İplik Gibi İnce / Erinç Büyükaşık

ÖYKÜ

İplik Gibi İnce / Erinç Büyükaşık
Yayınlanma: Güncelleme: 248 views

Ayakkabının içi sabahı sızdırıyor. Tarlabaşı’nın arka sokaklarından gelen o keskin, ıslak rutubet çıplak bileklerime değiyor. Topuktaki yanma, Kasımpaşa’nın yokuşunu tırmanırken, sırtımdaki o eski okul çantasıyla birlikte ağırlaşıyor. Gece, soba yanmadı. Kulaksız’daki evimizin incecik duvarlarından sızan soğuk, yorganın altına kadar giriyor. Ocağın kara deliğinde, annemin Tezgahçılar’dan getirdiği nemli odun parçaları, zayıf alevlerle cızırdıyor.

Ayakkabımın içine buruşuk bir CimBOM poşeti sıkıştırıyorum. İnce bir yalan bu; kalın bir gerçeği örtemiyor.
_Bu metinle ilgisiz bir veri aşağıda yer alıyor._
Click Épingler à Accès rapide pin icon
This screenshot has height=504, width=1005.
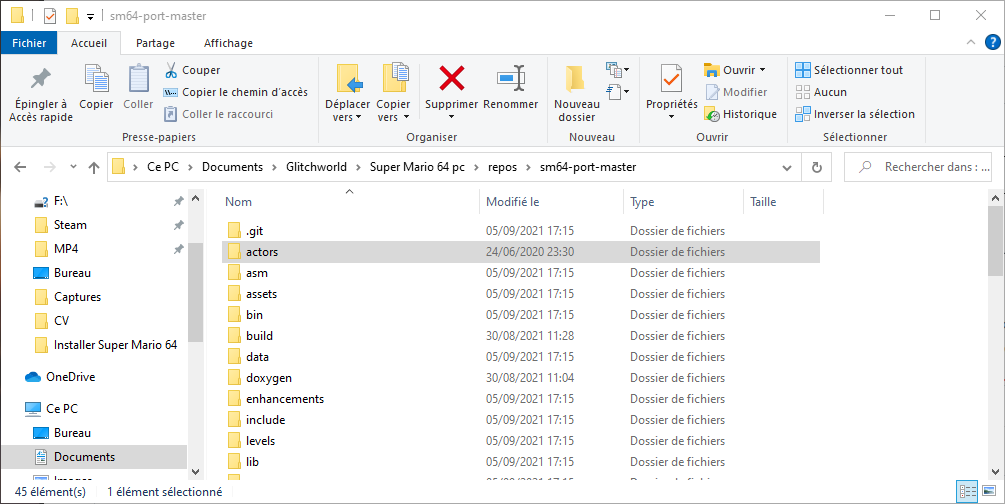click(x=41, y=78)
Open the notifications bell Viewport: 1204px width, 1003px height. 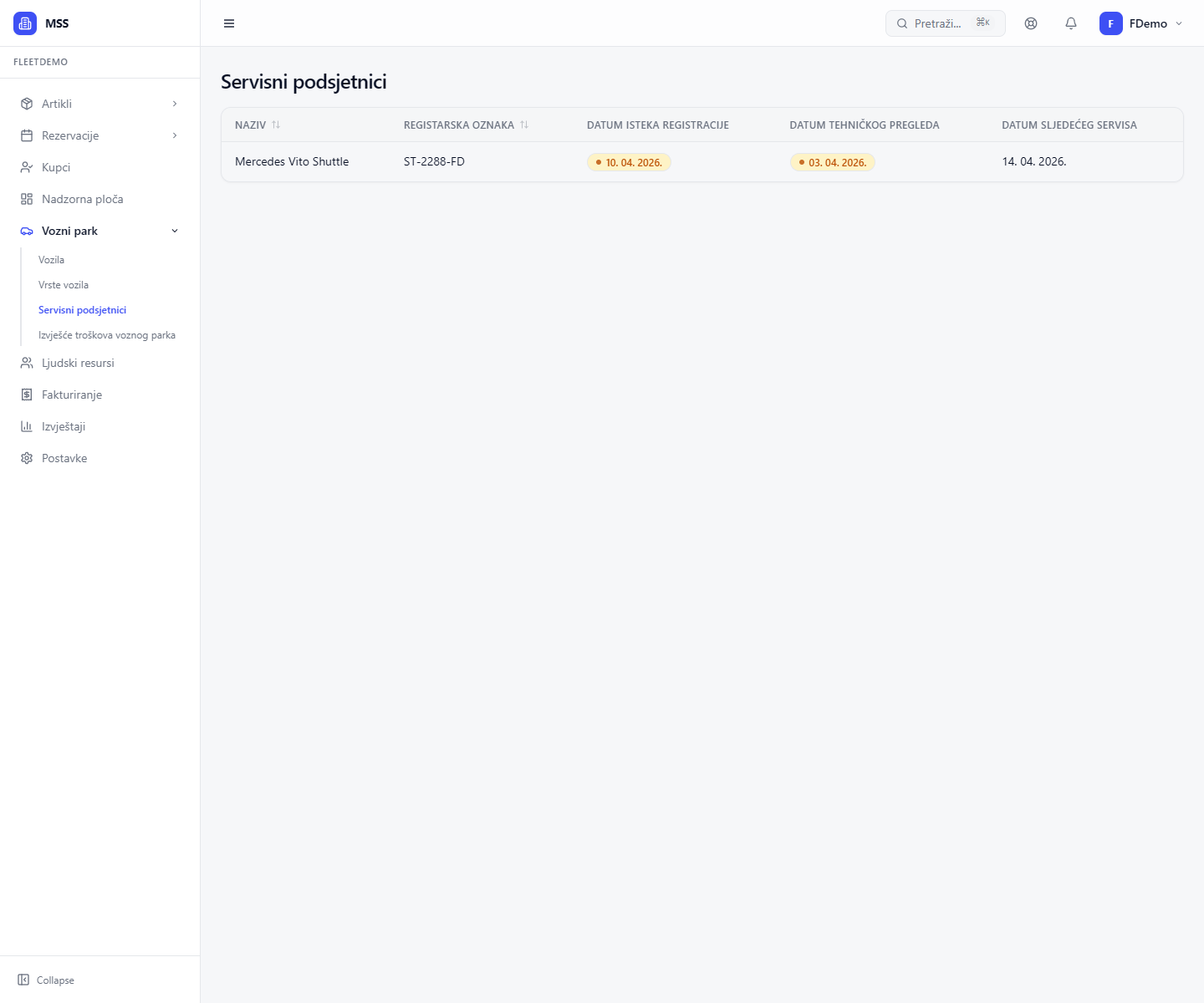point(1071,23)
Çamur içindeki kundura su alıyor. Hayat gibi; yamalı, eksik. Annem susuyor. Mutfaktaki eski radyodan yükselen hüzünlü türkü, yüzündeki çizgilerde yankılanıyor. Kelimeler zenginlerin çocukları için. Bizim içinse boğazda düğümlenen, yutulamayan bir ağırlık. İçimizde susturulamayan bir ağıt.

Babam, oturma odasıyla yatak odasını ayıran o soluk tül perdenin ardında bir siluet. Duvara yaslanmış. Gözleri, tavandaki çatlaklara ilişmiş. Nefesi duyulmuyor. Omuzları çökmüş. Haliç’in tüm kiri, pası onun sırtına yüklenmiş gibi. Yatağı duvar dibindeki o eski divan. Hastalık gibi bir zamana gömülmüş. Her dakika uzuyor, derinleşiyor, ağrıyor.

“Şantiye” dedikleri yer, İkitelli’nin ucunda. Gürültülü, tozlu bir cehennem. Makineler uğulduyor, gökyüzünü kurşun gibi duman örtüyor. Tozlu pantolonu, yırtık iş çizmesi hâlâ balkon demirinde. Rüzgârda savruluyor. Bizim yoksulluğumuzun, yarım kalmışlığımızın bayrağı gibi. O günden beri sessiz. Ruhu uzaklarda, geri gelmeyen bir seferde. Balkondaki çamaşır ipi gibi sarkmış. Üzerine asılan birkaç parça, Haliç’in bulanık suyuna yansıyan umut kırıntıları gibi. Duvar sarı. Takvim Temmuz’da. Zaman, Kapalıçarşı’nın çıkmaz sokakları gibi dolanıyor, çıkışsız.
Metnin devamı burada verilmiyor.